Sen. Duckworth, wounded vet, takes on Trump’s ‘treasonous’ remark

Immediately after news spread of comments President Donald Trump made in a speech Monday about Democratic lawmakers who did not stand during applause lines in his first State of the Union address, he began receiving harsh criticism from those he targeted.

“They were like death and un-American,” Trump said of Democrats in the audience for last week’s address.

He went further during a speech he delivered Monday in Cincinnati, claiming that opting to remain seated during his speech was “treasonous” and evidence that Democrats “didn’t seem to love our country that much.”

Among the numerous negative tweets from prominent Democrats, along with a few Republicans, was a denunciation of Trump’s remarks by U.S. Sen.

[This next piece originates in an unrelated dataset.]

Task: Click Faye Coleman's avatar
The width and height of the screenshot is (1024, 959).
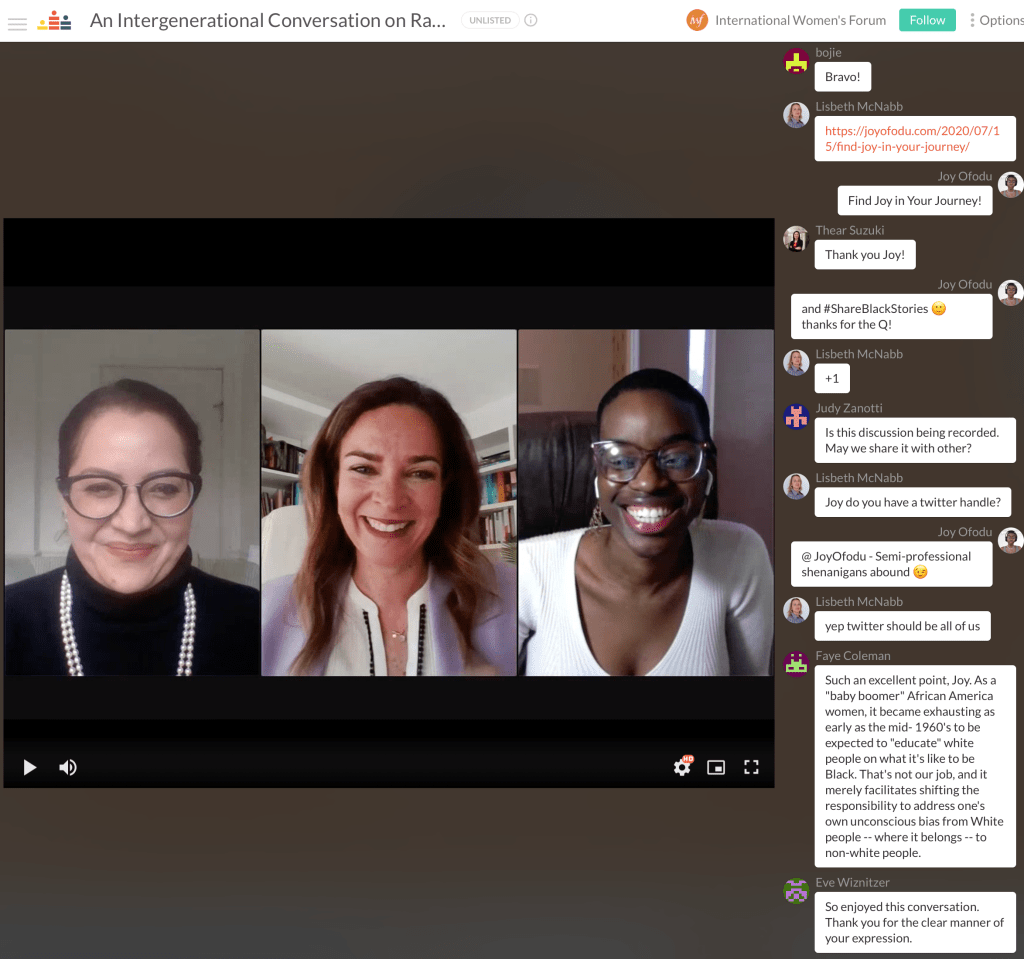Action: (x=796, y=665)
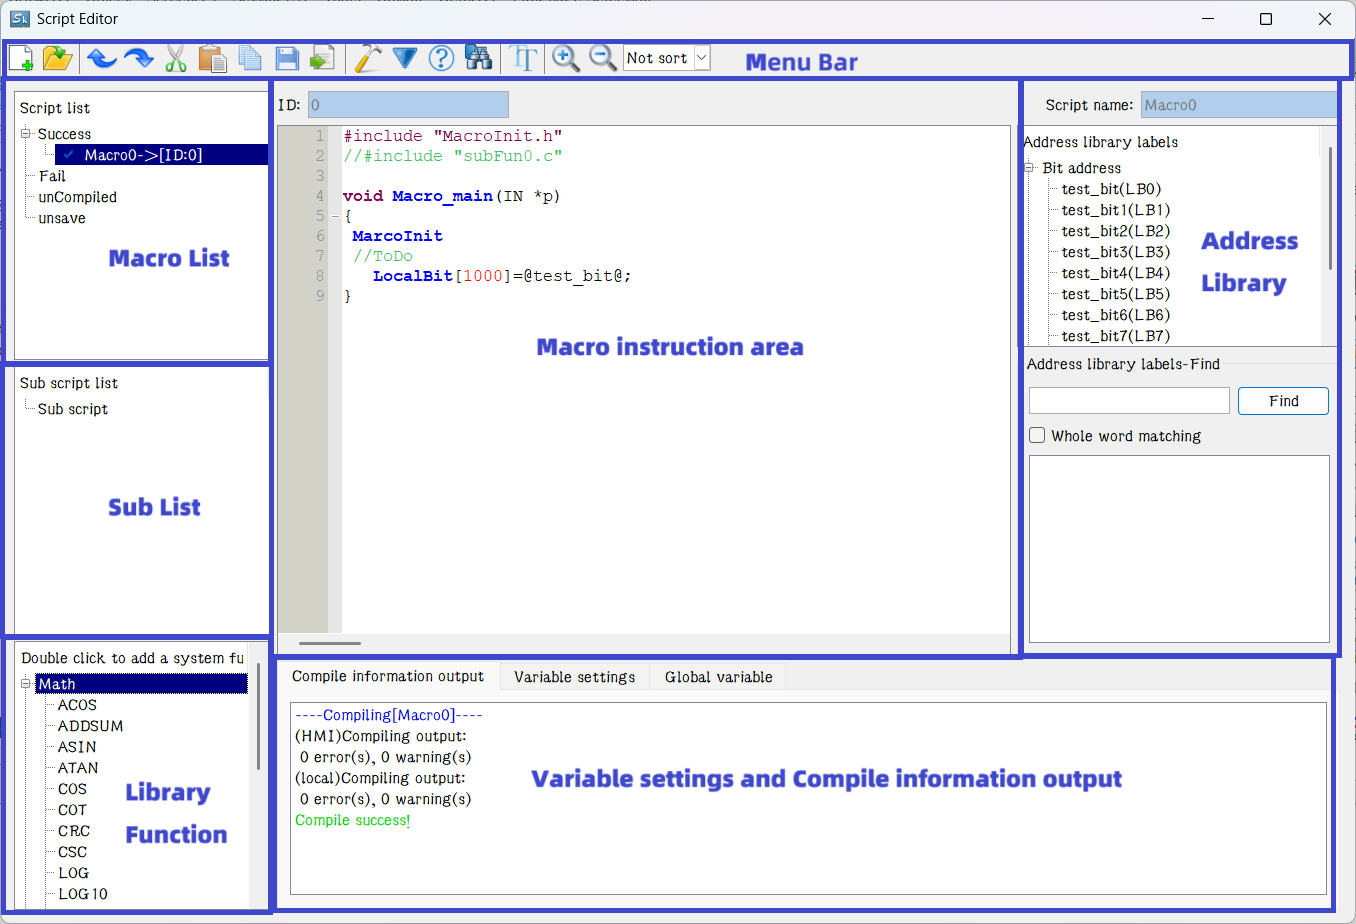Click the binoculars find icon

(x=479, y=58)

Tammy Duckworth, D-Ill., a military veteran who lost both legs when she was seriously injured while deployed in Iraq.

“We don’t live in a dictatorship or a monarchy,” she wrote. “I swore an oath—in the military and in the Senate—to preserve, protect and defend the Constitution of the United States, not to mindlessly cater to the whims of Cadet Bone Spurs and clap when he demands I clap.”

The reference to bone spurs was an apparent nod to the reason for at least one of Trump’s Vietnam-era draft deferments, making it just the latest example of Duckworth using this period of the president’s life as fodder for comments about his performance as president.

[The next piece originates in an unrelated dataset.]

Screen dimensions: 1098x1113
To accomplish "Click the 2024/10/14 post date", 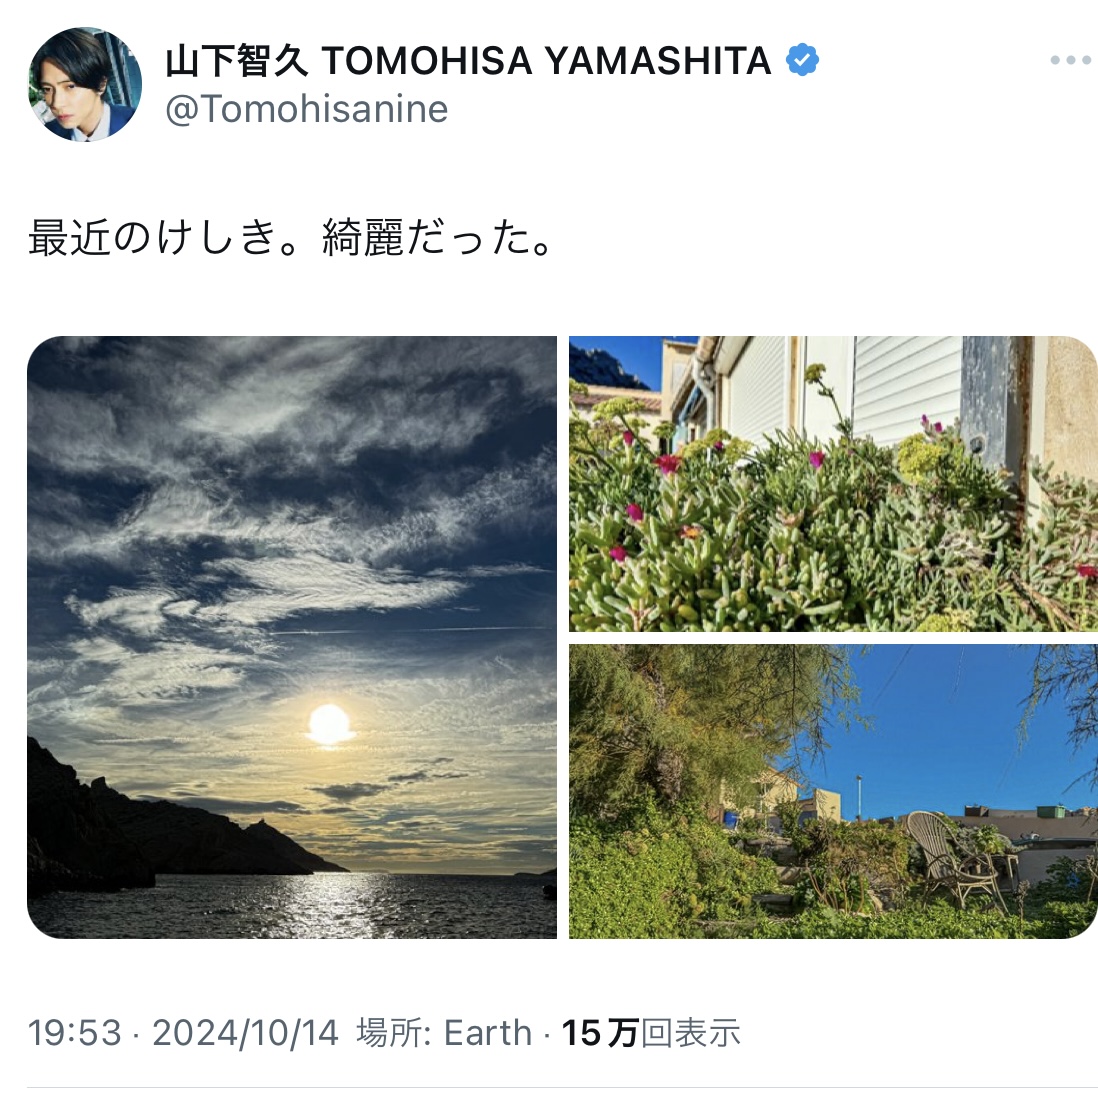I will click(246, 1033).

She recently excoriated Trump from the Senate floor in her response to his criticism of the Democrats’ position ahead of last month’s government shutdown.

“I will not be lectured about what our military needs by a five-deferment draft dodger,” she said.

The 50-year-old senator was also in the news recently for happier reasons when she announced she was pregnant, which would make her the first senator to give birth while in office.